* Requirement 1
Answer these questions from the text on running a small business during the coronavirus crisis, one per line, marked (a), (b) and (c) like the questions:
(a) Whose guidance framework did the business use when planning its response?
(b) In what kind of meeting did the business work through that framework?
(c) When had the business made sure its equipment levels were healthy?
* Requirement 2
Continue the text on running a small business during the coronavirus crisis from its final sentence.

* Text for analysis
+++
Like you, I have been inundated with Coronavirus (nCovid-19, COVID-19 and many other acronyms) messages on email and websites, from retailers, manufacturers, travel companies, schools, clubs and the NHS. We are all grappling with the enormity of this virus and the Government’s response to it. And compared to the awful experiences, and, ultimately, the rising death toll shared daily on the news, keeping our business healthy during the crisis does pale into insignificance somewhat.
But small businesses are important, as is our service to clients, and of course, our impact on people's livelihoods. And for a smaller business, having a coordinated, considered and sophisticated response to Business Continuity Planning, Supply Chain Sustainability, new Government support and, quite frankly, a full-on review of cashflow and scenario planning in the face of adversity - isn’t easy!
But manage we have. Somehow.
Of enormous help was the guidance published by those that are supposed to know what they are doing. For example, when planning our response, we used McKinsey’s ‘COVID-19 Implications for Business’ guidance framework, especially Exhibit 3 'Immediate Actions Summary':
The beauty is in its simplicity, providing easy topics to run through and address. We used this in an extended full team meeting, seeking input from across the business and all disciplines. It's at times like these that a diverse and engaged team can make all the difference, throwing in different points of view and ensuring we look at things from all angles.
- So, we reviewed the impact of Coronavirus on our staff and partners, ensuring we help them keep safe and can work from home effectively.
- We appointed a ‘lead’ on Coronavirus, and agreed a structure around meetings and communications so we can keep everyone informed of our responses to new guidelines and business impacts.
- We assessed financial implications and focused on cashflow – so important for a smaller business but uber relevant for everyone – just ask FlyBe. And as new Government support packages were announced, we reviewed those too.
- Our review of stock identified a few areas where we needed a few more items and ordered them. Although we had already ensured our equipment levels were healthy just as soon as cities in China started experiencing lock downs.
+++
* Collected material
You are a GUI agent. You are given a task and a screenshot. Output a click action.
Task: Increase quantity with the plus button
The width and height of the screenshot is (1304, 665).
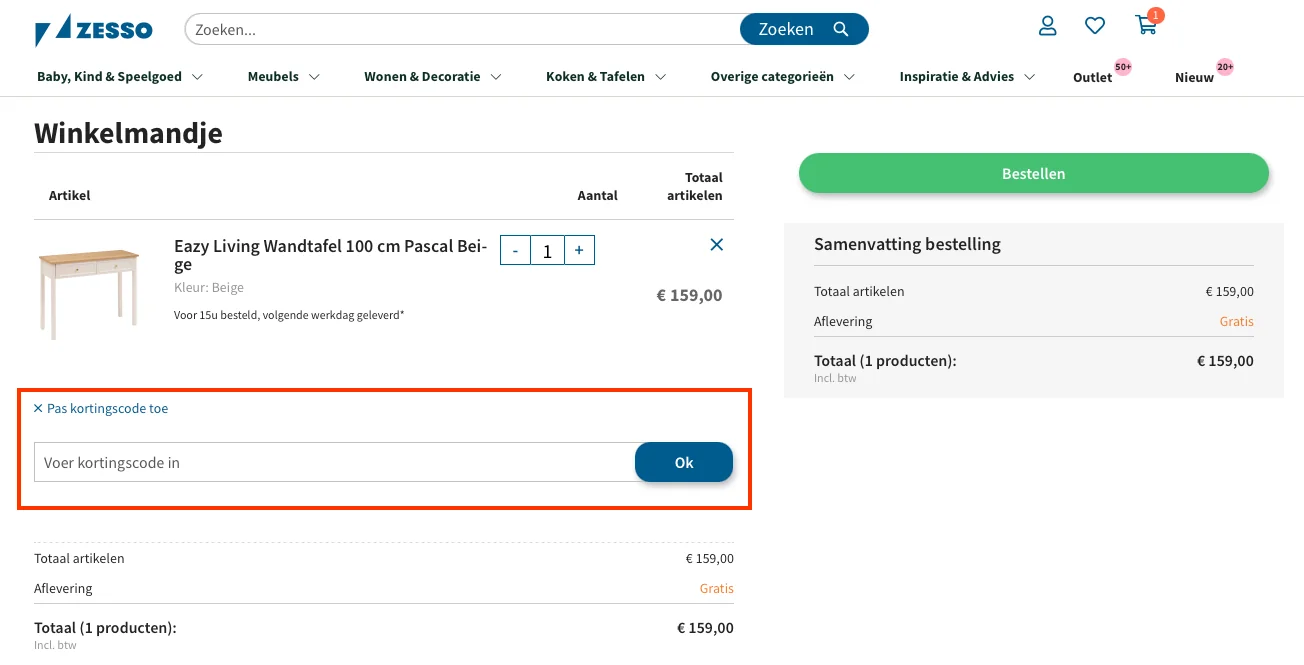pos(579,250)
+++
* Written reply 1
(a) McKinsey's
(b) An extended full team meeting
(c) As soon as cities in China started experiencing lockdowns

* Written reply 2
- And of course we have revised the investment we make in marketing, because while our products and services have every relevance in a time of crisis, our view was that new sales would take a back seat while we all focused on planning and actions to mitigate the impact of the virus.
But there was one other section in the McKinsey framework, which I think wouldn’t have featured 20 or 30 years ago. That was section 7 ‘Demonstrate purpose: Support epidemic efforts where possible’.
For us, providing and supporting Access Control and Visitor Management services, means we have a very important and active role to play in helping clients respond to the impact of the virus and keep staff and visitors safe. So, we published a list of features in our software that can be used to tighten control over who is on your site and why, and crucially, how to add revised questions and criteria to ensure visitors are well briefed and safe to bring on site.
A bit like the cleaner at NASA whose job is to ‘put a man on the moon’, we really feel like we can make a difference and help organisations fight Coronavirus. Not just because we have clients at the front line, like the NHS and Public Sector, but also because we can help clients reiterate existing or new health and safety guidance, and take practical steps to protect visitors and staff, like these:
- Amend and manage extraordinary access rights and rules
- Amend data fields to include Coronavirus vetting questions
- Update inductions and site rules
- Add new messages (like hand washing) to badges and passes
- Bar companies and individuals
- Change visit confirmation emails with new instructions
- Add new alerts
It feels like we have an added purpose in the office, and so the Coronavirus crisis is both a risk and an opportunity. It's risky for all businesses as we head into more uncertainty and economic contraction, as well as rise to new challenges to meet our high service standards.
But its also an opportunity. To engage our staff and partners about the positive impact our products can have in times of danger and emergency. And, you never know, we might even have some enquiries from potential new customers too.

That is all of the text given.